Blanchard and coworkers (30) identified 10 of 293 amniotic fluid specimens that were positive for Ureaplasma spp. by PCR, four of which were also culture positive. There were no specimens that were PCR negative and culture positive. The ability of the PCR assay to detect ureaplasmas in female genitourinary specimens, including cervices, amniotic fluid, and vaginal specimens, has been shown to be comparable or superior to that of culture according to multiple studies (5, 30, 55, 180, 341).

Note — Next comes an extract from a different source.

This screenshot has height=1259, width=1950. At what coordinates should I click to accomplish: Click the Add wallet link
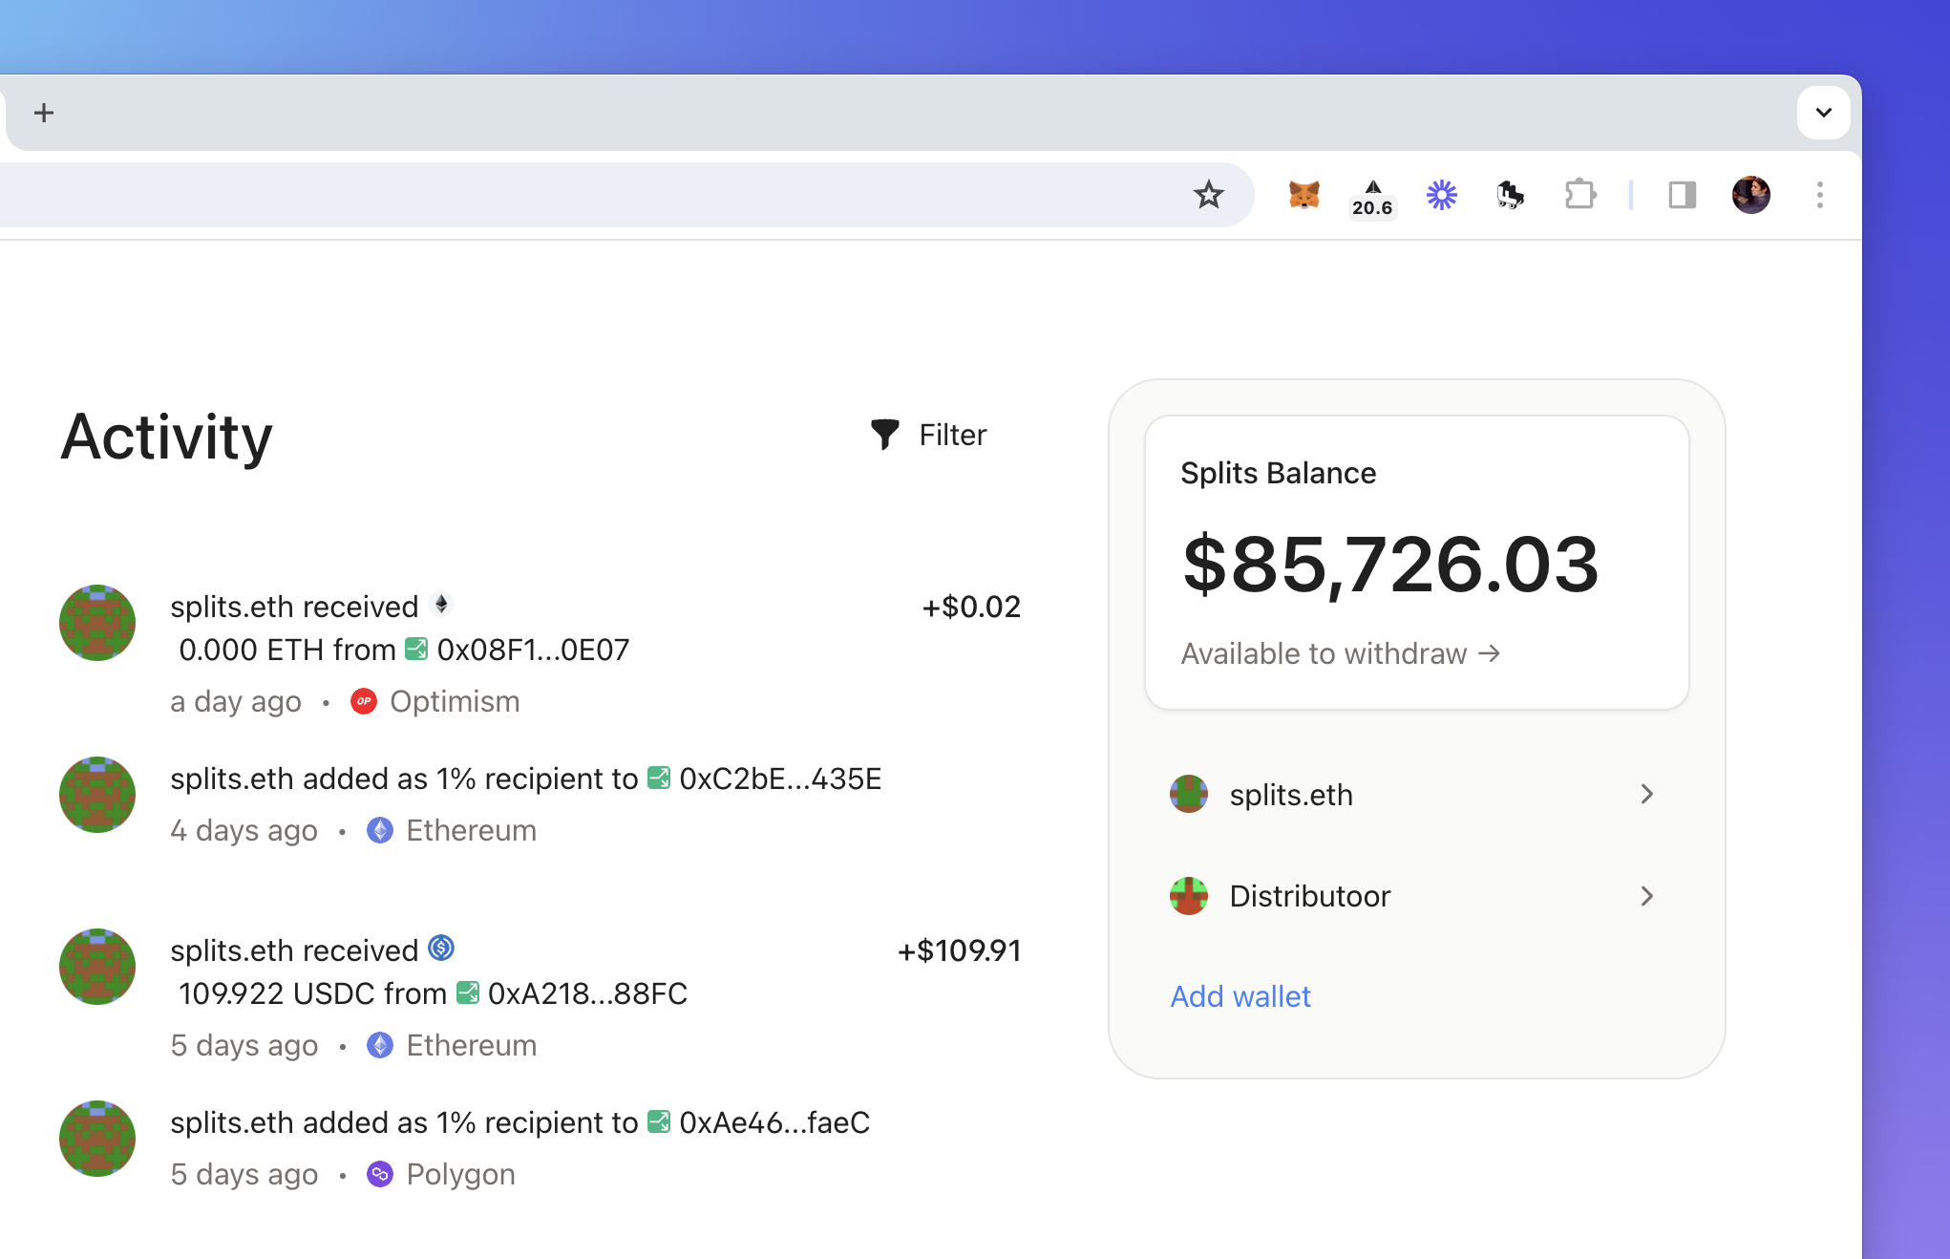[1240, 996]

The PCR assay has also been evaluated as a diagnostic tool for rapid detection of ureaplasmal infection in neonates with lower respiratory infections as well as to aid in the elucidation of the possible role of these organisms in BPD. The first report of the PCR assay used for detection of ureaplasmas in endotracheal aspirates of neonates occurred in 1992. Scheurlen et al. (254) were able to detect only one PCR-positive specimen among 36 ventilated neonates studied. Blanchard et al. (30) found 99% agreement between PCR analysis and culture in 95 endotracheal aspirate samples. Only one specimen was positive by culture and not by PCR assay. Other investigations have shown agreements of PCR to be 91 to 95% in comparison to culture (61, 200).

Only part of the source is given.